Spanos retrieves the "context of the complicity of American agricultural technology with American military technology in the United States' neoimperialist/genocidal intervention in Vietnam" in order to dis-close what is foreclosed by Davidson's self-serving dismissal of Heidegger: namely, the "complicity between philosophy and the sociopolitical practices of domination in the West--especially since the rise to privileged status of representational thought and the advent of the technologized and detemporalized (spatialized) modern 'age of the world picture.'" For Spanos, the reactionary discourse of Heidegger's American humanist critics "does not know itself to be interested (takes itself to be self-evidently original and natural) and thus is incapable of self-criticism." Inoculating itself against the self-criticism that would expose its essential complicity with practices of sociopolitical power, such a humanist, "disinterested" discourse of the "truth" demonizes Heidegger in order to cover over the critical force of his antihumanist project to "make explicit the violence latent in the traditional (representational) understanding of truth."
In Davidson, then, as in other such anti-antihumanist attacks from the likes of William Bennett, Allan Bloom, E.D. Hirsch, Roger Kimball, and Dinesh D'Souza, Spanos discloses a "policing action" designed to "delegitimate the discourse of resistance Heidegger's thought has enabled--particularly the discourse of contemporary American posthumanism and its essential insight into the representation of power relations inscribed in the official discourse of humanism." This is a responsible, necessary, and infinitely ethical retrieval, especially in the climate of massive forgetfulness that characterizes contemporary American culture: a retrieval that, by recovering the question of being and time covered over by the modem technologies enabled and repeated by the discourses of modern liberal humanism, destroys the comforts of representational thought and its calculating "good conscience."
As Philippe Lacoue-Labarthe has pointed out, in a passage Spanos quotes from La fiction du politique: Heidegger, I'art et politique, "Nazism is a humanism," and it is Spanos's retrieval of the cultural politics of destruction that makes this seemingly scandalous equation thinkable.
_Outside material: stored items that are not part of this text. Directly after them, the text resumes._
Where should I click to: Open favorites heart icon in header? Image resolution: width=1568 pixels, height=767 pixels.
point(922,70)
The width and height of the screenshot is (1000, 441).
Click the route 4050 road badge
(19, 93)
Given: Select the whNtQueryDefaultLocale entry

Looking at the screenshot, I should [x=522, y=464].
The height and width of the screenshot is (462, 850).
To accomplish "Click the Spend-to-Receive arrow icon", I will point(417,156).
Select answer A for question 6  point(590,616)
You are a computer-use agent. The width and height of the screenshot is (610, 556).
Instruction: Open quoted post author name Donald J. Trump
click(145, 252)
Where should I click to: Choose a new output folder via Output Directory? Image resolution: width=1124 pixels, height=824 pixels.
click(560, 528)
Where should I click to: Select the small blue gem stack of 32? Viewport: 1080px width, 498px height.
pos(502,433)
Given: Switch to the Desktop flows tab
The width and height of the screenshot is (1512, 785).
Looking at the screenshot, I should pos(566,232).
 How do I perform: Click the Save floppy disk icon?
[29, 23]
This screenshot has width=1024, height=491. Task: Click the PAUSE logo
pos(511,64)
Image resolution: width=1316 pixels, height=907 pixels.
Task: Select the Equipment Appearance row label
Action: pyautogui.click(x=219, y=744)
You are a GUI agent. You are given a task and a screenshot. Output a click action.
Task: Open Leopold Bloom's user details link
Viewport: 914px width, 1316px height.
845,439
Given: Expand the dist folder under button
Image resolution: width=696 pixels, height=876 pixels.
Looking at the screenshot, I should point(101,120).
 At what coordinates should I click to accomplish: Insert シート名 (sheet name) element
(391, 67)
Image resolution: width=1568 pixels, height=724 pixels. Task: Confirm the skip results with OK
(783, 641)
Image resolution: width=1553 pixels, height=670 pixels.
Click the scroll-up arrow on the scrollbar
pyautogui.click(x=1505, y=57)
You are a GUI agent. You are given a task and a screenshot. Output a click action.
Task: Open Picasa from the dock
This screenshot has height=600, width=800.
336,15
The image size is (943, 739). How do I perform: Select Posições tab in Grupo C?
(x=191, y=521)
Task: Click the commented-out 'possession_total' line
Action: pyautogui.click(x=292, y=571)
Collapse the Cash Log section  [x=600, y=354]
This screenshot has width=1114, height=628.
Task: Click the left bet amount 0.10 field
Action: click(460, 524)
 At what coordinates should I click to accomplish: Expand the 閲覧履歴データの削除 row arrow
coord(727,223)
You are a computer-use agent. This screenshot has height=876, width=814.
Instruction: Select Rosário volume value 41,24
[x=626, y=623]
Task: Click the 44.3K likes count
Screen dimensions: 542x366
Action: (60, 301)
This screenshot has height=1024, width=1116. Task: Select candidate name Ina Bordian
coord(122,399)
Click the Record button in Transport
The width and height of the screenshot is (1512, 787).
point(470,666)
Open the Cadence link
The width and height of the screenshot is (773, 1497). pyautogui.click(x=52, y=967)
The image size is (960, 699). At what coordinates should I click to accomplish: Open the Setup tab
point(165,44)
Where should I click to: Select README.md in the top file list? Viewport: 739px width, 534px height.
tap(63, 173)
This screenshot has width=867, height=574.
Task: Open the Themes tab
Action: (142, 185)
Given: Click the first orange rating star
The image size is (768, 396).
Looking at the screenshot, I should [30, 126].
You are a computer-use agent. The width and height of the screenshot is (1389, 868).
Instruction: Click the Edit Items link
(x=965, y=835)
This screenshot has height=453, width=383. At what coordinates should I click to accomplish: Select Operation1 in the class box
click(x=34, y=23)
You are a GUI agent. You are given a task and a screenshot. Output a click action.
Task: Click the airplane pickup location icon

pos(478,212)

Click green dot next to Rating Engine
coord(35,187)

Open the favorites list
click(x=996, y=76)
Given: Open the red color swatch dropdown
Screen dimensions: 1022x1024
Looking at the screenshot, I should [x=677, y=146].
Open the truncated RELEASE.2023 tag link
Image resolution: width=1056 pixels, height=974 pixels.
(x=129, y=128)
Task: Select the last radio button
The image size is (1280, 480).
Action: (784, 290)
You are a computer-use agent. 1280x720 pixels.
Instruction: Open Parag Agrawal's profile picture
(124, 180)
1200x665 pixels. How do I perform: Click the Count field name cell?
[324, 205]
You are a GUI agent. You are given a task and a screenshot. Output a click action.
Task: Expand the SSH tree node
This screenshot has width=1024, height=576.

For finally, as Lacoue-Labarthe and Jean-Luc Nancy remind us, "A comfortable security in the certitudes of morality and of democracy not only guarantees nothing, but exposes one to the risk of not seeing the arrival, or the return, of that whose possibility is not due to any simple accident of history. An analysis of Nazism should never be conceived as a dossier of simple accusation, but rather as one element in a general deconstruction of the history in which our own provenance lies."
Against this exposure, there cannot be--indeed there must not be--a final immunotherapy. And this is what we can learn from Heidegger and Criticism.